WHAT YOU WILL DO ▸
Give back exactly the lines of the data below, starting with the line that has "Image resolution: width=1243" and going on through the line that has "Task: Open Alt Text pane".

*** Opening of INFORMATION PROVIDED ***

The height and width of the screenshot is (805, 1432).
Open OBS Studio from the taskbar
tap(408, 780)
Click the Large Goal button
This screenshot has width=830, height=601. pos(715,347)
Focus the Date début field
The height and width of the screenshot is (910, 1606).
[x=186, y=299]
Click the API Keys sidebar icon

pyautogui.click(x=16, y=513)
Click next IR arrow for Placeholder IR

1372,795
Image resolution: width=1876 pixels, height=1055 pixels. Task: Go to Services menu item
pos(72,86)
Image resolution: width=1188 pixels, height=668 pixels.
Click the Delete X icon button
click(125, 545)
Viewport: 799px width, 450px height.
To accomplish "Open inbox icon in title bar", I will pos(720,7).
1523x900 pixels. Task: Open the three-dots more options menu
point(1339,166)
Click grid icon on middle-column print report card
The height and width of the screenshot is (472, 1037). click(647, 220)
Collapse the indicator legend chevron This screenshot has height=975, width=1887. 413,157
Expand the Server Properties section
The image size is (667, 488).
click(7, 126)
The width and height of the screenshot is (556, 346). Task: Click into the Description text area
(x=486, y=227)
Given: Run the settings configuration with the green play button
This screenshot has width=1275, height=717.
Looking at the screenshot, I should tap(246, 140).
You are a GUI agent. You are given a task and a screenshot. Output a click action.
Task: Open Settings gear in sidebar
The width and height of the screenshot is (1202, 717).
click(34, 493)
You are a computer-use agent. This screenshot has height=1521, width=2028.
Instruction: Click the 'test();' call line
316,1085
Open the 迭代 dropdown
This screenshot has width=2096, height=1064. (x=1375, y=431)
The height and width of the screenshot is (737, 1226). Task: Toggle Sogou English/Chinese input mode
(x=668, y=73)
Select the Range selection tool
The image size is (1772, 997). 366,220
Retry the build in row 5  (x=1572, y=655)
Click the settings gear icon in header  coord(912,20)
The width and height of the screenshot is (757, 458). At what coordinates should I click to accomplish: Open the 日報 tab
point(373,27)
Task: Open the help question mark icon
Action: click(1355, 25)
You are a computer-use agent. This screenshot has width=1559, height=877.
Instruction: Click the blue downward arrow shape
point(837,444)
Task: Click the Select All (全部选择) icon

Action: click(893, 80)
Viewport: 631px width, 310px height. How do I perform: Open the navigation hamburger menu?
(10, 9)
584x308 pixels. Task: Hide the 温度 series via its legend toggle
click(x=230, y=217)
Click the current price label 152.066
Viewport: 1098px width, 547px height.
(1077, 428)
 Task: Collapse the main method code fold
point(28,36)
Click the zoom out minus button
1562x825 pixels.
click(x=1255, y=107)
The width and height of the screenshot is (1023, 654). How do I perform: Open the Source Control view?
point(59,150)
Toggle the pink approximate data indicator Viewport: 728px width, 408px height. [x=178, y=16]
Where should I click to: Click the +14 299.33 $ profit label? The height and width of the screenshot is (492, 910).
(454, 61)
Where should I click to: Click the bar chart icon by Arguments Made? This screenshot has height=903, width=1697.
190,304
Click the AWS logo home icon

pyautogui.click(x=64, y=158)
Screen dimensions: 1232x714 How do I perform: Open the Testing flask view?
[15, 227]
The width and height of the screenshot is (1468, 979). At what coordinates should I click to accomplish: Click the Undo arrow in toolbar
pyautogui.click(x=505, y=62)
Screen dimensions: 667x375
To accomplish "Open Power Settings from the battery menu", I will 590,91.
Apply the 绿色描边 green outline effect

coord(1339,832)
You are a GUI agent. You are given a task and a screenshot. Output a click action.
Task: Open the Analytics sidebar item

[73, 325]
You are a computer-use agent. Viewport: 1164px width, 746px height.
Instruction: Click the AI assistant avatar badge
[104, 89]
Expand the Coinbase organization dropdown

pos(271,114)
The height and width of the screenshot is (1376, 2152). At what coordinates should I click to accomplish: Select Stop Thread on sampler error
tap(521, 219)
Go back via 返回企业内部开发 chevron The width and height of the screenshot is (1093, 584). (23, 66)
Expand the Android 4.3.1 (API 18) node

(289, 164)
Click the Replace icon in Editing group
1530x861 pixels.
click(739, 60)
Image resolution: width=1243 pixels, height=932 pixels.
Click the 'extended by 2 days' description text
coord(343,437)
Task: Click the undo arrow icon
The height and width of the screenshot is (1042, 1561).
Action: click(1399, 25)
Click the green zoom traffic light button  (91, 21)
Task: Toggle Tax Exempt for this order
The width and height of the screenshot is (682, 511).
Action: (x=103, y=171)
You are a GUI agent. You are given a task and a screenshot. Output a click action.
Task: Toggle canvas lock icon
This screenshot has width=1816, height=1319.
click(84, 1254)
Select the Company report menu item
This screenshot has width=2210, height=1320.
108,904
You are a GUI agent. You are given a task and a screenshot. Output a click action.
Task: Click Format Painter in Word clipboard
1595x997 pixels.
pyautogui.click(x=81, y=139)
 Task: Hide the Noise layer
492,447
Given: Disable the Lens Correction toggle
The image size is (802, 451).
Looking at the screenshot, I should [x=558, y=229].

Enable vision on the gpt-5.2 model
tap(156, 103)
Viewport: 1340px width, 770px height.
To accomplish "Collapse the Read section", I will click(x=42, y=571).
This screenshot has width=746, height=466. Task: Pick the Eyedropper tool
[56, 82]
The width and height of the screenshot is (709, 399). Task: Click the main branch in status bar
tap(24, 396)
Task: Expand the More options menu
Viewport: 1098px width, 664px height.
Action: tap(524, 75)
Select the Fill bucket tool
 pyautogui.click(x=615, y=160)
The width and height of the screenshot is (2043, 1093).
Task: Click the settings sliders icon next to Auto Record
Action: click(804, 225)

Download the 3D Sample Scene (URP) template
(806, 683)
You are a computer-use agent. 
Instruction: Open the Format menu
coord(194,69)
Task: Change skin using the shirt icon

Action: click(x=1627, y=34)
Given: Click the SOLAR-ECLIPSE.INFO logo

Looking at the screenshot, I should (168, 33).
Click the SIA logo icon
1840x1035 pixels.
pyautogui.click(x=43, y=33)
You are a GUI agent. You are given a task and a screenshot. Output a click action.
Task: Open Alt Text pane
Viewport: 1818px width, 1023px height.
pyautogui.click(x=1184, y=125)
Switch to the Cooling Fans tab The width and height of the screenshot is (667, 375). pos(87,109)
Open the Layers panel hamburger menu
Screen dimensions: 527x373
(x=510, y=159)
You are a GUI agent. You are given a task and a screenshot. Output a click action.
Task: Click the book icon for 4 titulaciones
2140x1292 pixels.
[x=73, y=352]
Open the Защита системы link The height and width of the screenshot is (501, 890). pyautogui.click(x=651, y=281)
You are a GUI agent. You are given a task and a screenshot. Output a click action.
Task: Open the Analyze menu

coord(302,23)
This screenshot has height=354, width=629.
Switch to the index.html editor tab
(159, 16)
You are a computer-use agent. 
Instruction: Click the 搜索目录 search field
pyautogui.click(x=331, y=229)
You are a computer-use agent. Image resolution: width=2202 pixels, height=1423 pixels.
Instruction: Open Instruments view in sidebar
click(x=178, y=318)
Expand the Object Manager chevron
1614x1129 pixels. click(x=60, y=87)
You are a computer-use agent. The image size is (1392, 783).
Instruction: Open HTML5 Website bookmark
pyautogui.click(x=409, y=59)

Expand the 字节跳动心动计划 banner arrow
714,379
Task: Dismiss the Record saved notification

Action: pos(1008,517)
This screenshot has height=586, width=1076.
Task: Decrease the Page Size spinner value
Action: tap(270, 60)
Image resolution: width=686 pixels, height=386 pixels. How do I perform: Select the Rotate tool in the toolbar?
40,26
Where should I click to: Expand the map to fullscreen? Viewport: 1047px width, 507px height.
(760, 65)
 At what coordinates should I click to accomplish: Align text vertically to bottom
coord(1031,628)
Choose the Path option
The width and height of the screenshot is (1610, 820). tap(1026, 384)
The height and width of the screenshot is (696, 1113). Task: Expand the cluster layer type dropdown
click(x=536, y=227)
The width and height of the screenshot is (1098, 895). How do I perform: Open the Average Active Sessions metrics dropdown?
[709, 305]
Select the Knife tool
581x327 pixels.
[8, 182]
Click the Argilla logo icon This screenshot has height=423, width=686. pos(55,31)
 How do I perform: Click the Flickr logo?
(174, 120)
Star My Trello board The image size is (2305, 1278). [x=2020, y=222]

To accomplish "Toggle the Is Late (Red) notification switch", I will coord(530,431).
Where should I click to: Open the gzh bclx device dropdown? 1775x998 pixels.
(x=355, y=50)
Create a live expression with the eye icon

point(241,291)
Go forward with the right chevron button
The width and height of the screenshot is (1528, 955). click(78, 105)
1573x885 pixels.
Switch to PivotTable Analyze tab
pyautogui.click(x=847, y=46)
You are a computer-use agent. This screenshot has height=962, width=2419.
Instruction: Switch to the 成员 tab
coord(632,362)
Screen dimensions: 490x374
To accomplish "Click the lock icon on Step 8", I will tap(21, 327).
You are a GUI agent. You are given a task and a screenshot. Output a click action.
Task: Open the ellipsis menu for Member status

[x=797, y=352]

*** Close of INFORMATION PROVIDED ***

TASK RESPONSE ▸
Image resolution: width=1243 pixels, height=932 pixels.
Click the 'extended by 2 days' description text
coord(343,437)
Task: Click the undo arrow icon
The height and width of the screenshot is (1042, 1561).
Action: click(1399, 25)
Click the green zoom traffic light button  (91, 21)
Task: Toggle Tax Exempt for this order
The width and height of the screenshot is (682, 511).
Action: (x=103, y=171)
You are a GUI agent. You are given a task and a screenshot. Output a click action.
Task: Toggle canvas lock icon
This screenshot has width=1816, height=1319.
click(84, 1254)
Select the Company report menu item
This screenshot has width=2210, height=1320.
108,904
You are a GUI agent. You are given a task and a screenshot. Output a click action.
Task: Click Format Painter in Word clipboard
1595x997 pixels.
pyautogui.click(x=81, y=139)
 Task: Hide the Noise layer
492,447
Given: Disable the Lens Correction toggle
The image size is (802, 451).
Looking at the screenshot, I should [x=558, y=229].

Enable vision on the gpt-5.2 model
tap(156, 103)
Viewport: 1340px width, 770px height.
To accomplish "Collapse the Read section", I will click(x=42, y=571).
This screenshot has width=746, height=466. Task: Pick the Eyedropper tool
[56, 82]
The width and height of the screenshot is (709, 399). Task: Click the main branch in status bar
tap(24, 396)
Task: Expand the More options menu
Viewport: 1098px width, 664px height.
Action: tap(524, 75)
Select the Fill bucket tool
 pyautogui.click(x=615, y=160)
The width and height of the screenshot is (2043, 1093).
Task: Click the settings sliders icon next to Auto Record
Action: click(804, 225)

Download the 3D Sample Scene (URP) template
(806, 683)
You are a computer-use agent. 
Instruction: Open the Format menu
coord(194,69)
Task: Change skin using the shirt icon

Action: click(x=1627, y=34)
Given: Click the SOLAR-ECLIPSE.INFO logo

Looking at the screenshot, I should (168, 33).
Click the SIA logo icon
1840x1035 pixels.
pyautogui.click(x=43, y=33)
You are a GUI agent. You are given a task and a screenshot. Output a click action.
Task: Open Alt Text pane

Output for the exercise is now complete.